### ABOUT THIS TASK
Reproduce without any pictures the lines from the one that contains "The height and width of the screenshot is (452, 720)." through the end of the records, exactly as written.

[Extracted records]
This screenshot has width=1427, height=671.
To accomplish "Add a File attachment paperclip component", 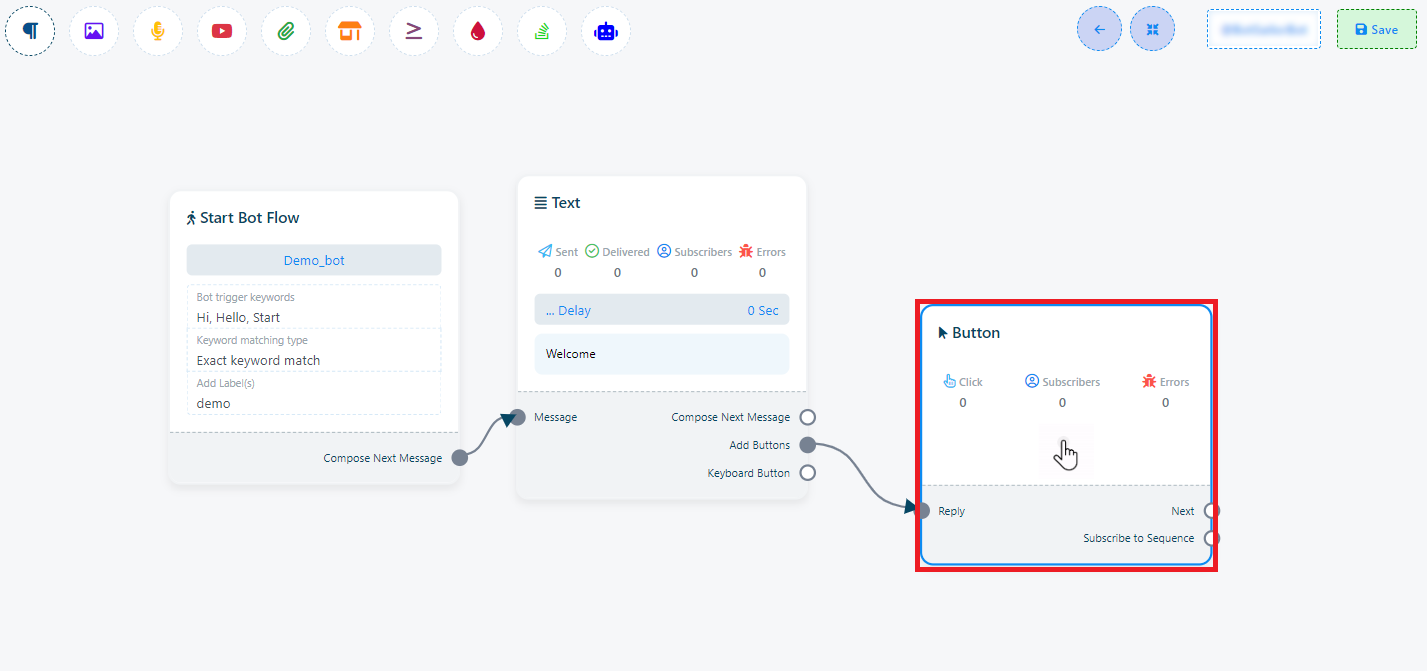I will [x=286, y=31].
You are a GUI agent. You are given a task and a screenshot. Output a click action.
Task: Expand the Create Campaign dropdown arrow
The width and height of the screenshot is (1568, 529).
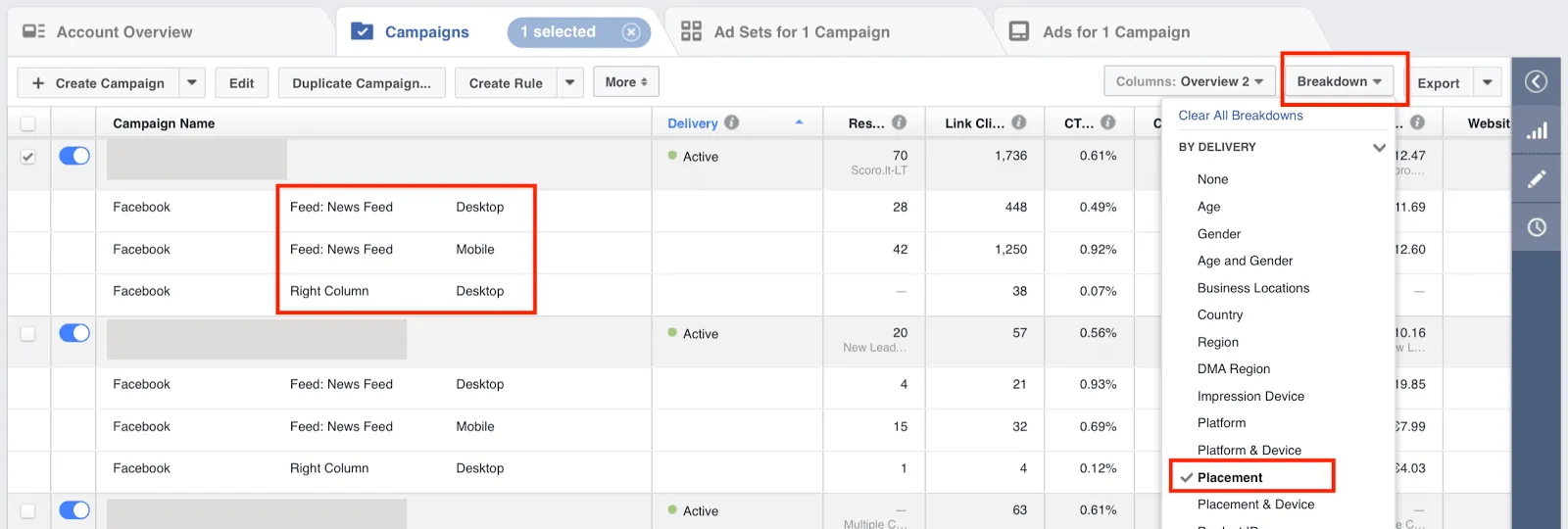click(x=192, y=83)
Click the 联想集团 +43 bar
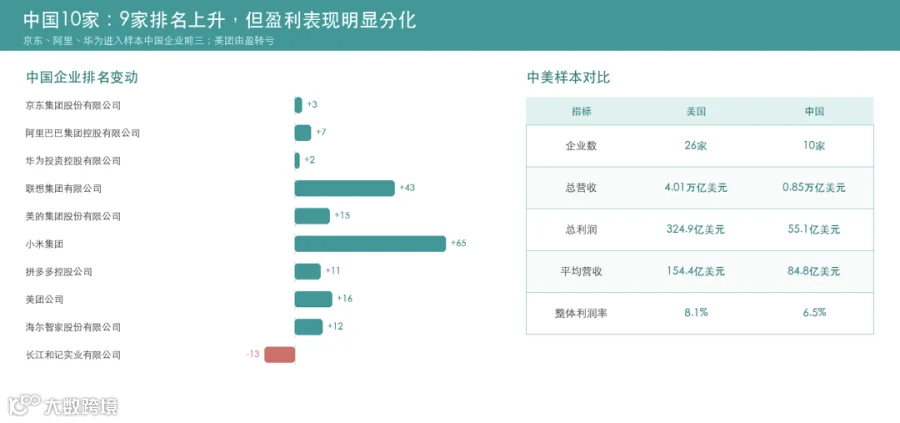Screen dimensions: 900x423 tap(344, 188)
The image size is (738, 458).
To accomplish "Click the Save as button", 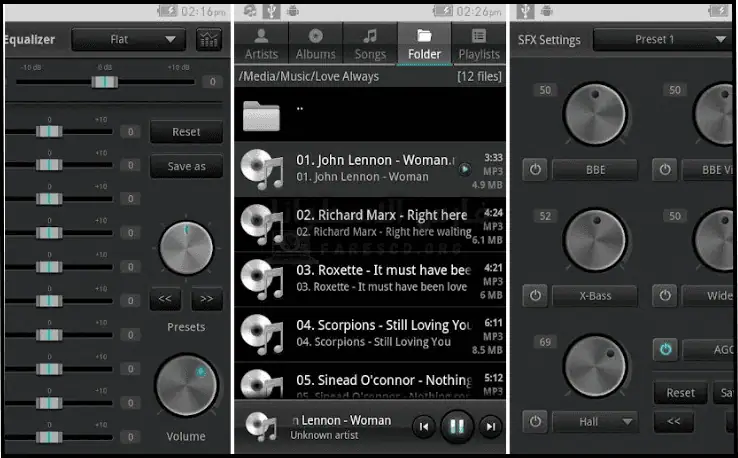I will 186,166.
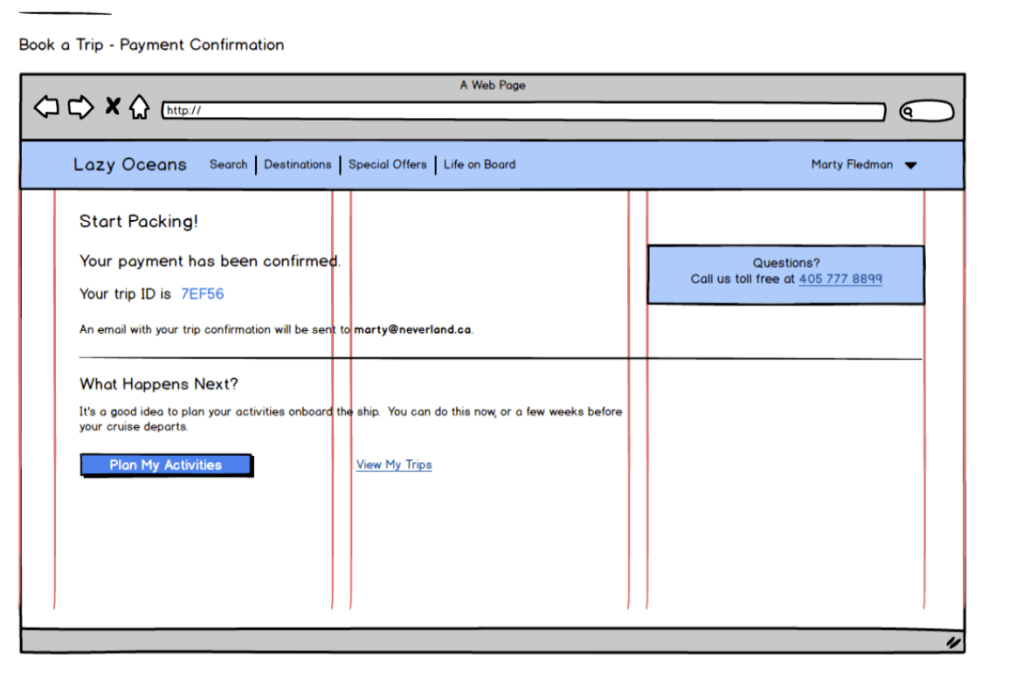The height and width of the screenshot is (683, 1023).
Task: Open trip ID 7EF56 link
Action: (x=202, y=294)
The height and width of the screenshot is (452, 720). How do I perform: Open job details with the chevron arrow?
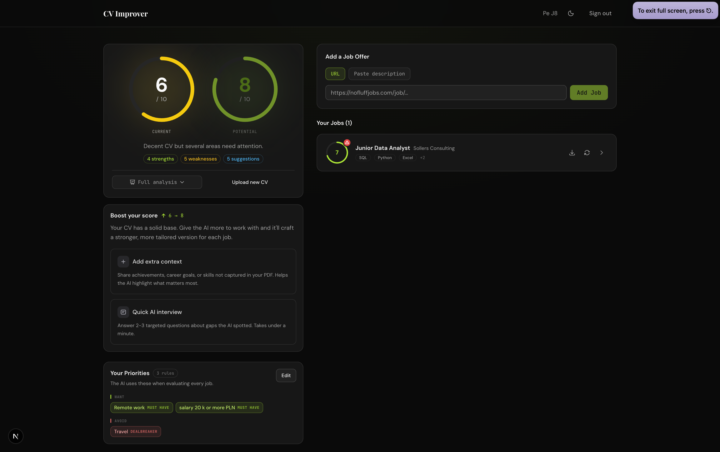pyautogui.click(x=602, y=153)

### RESULT BELOW
The height and width of the screenshot is (452, 720). How do I perform: Open job details with the chevron arrow?
pyautogui.click(x=602, y=153)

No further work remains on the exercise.